Hele de anarko-kapitalizm ve minimal devlet anlayışı gibi, devleti buharlaştırıp doğa durumuna indirgeyen ya da olabildiğince daraltan Liberal anlayışların hücumu hengâmında, Rusya gibi, Türkiye gibi, Irak gibi, Suriye gibi çok kültürlü ve etnisiteli sistemleri ayartıp bölmenin bir yolu olarak, düşmanlarımıza oldukça ballı görünmüş olmalı Liberal modernizm.

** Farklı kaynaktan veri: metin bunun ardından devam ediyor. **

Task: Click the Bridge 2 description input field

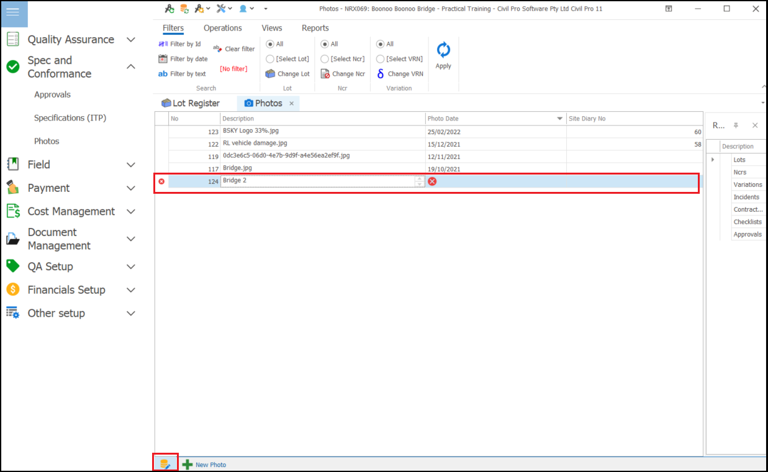Action: 317,181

Bize göre ise, zihnimizi bütün küresel sonlulardan arındırıp, doğrudan doğruya sonsuzluğa bağladığımız anda, ancak o zaman hakiki hürriyeti elde etmiş olacağız.
Yoksa 13,7 milyar yaşında, 156 milyar ışık yılı çapındaki bu kocaman evrende, varlığımızın sıkışıp kaldığı bu daracık Dasein'ımızdan daha çokça feryat etmeye devam edeceğiz.
“Lehu mülk'üs semâvati ve'l ard” (Yerin ve göklerin mülkü O'nundur) diye haykıran Kur'ân-ı Kerim'e karşı, liberal modernizmin self ownership (Kendi kendine sahip olma) ilkesinden hareket etmeyi seçmek de bir tercihtir elbette.
Ancak, kalbini, hücrelerini, damarlarını, ellerini, gözlerini, ayaklarını, saçlarını ve her şeyini hazır bulmuş bir insanın, hem de varlığının devam ettirilmesini ancak dışarıdan seyredebilen bir insanın, kendine sahip olma iddiasının ne kadar gerçek dışı olduğunu da biliyoruz.
Bu yüzden biz, tevehhüm olarak olmasa da itikaden, özgürlük görünümlü bu boğucu self ownership mahkumluğunu değil, belonging to eternity (Sonsuzluğa ait olma) hürriyetini tercih ediyoruz.